Pour un investissement 3 fois moindre qu’en toiture, on échappera pas aux champs solaires.
bonjour KDD
la note que nous avons rédigée avec damien Salel dans Enerpresse est assez équilibrée je crois sur ce sujet; les parcs au sol (dans des zones qui ne sont pas des « délaissés’ ) font l’objet de polémiques et de tensions sur le terrain mais je crois qu’on en fera . il me semble utile d’accélérer fortement le PV sur toiture, non?
AG
Bonjour,
Dans la note Enerpresse, le potentiel d’énergie photovoltaïque sur les toits de France métropolitaine de 125 TWH est très pessimiste.
Selon l’ADEME, le potentiel d’énergie photovoltaïque en France sur les toits est de 398 TWh.

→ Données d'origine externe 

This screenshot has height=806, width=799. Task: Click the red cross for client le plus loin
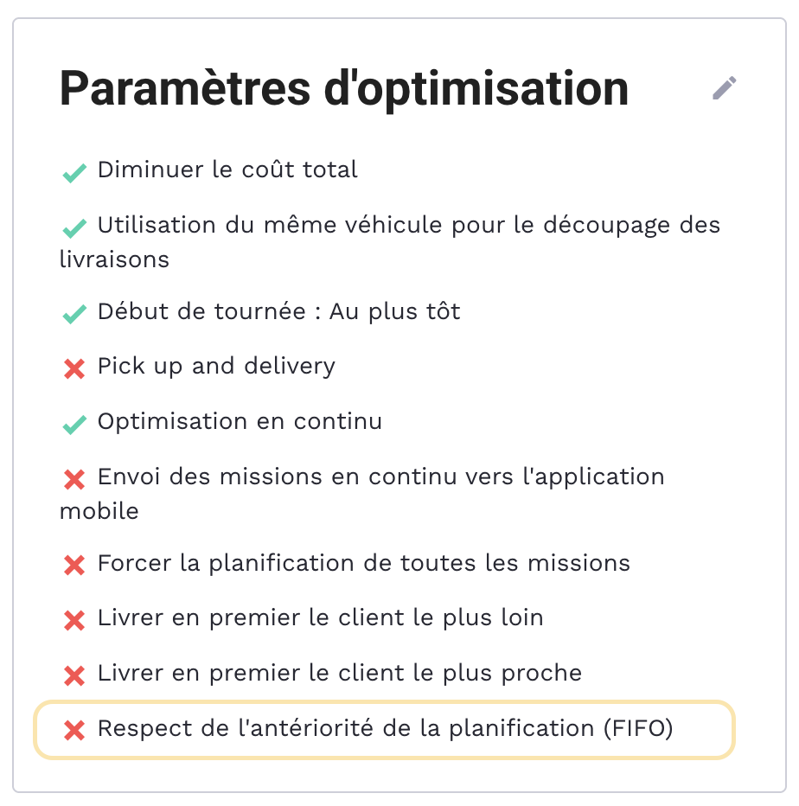74,620
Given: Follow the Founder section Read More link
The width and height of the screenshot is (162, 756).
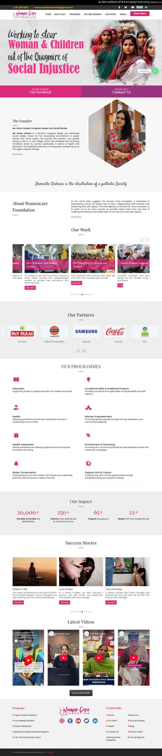Looking at the screenshot, I should (x=17, y=154).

https://www.ademe.fr/mix-electrique-100-renouvelable-analyses-optimisations
Il faut absolument lancer un cadastre solaire national des toits et je suis certain qu’on trouvera un potentiel encore plus important.
Il faut lancer un grand plan d’équipement de tous les toits de France, l’avantage est la non-artificialisation supplémentaire des sols ; cela va de pair avec la création d’une filière industrielles nationale de grande envergure et aussi avec les tuiles solaires pour les bâtiments classés.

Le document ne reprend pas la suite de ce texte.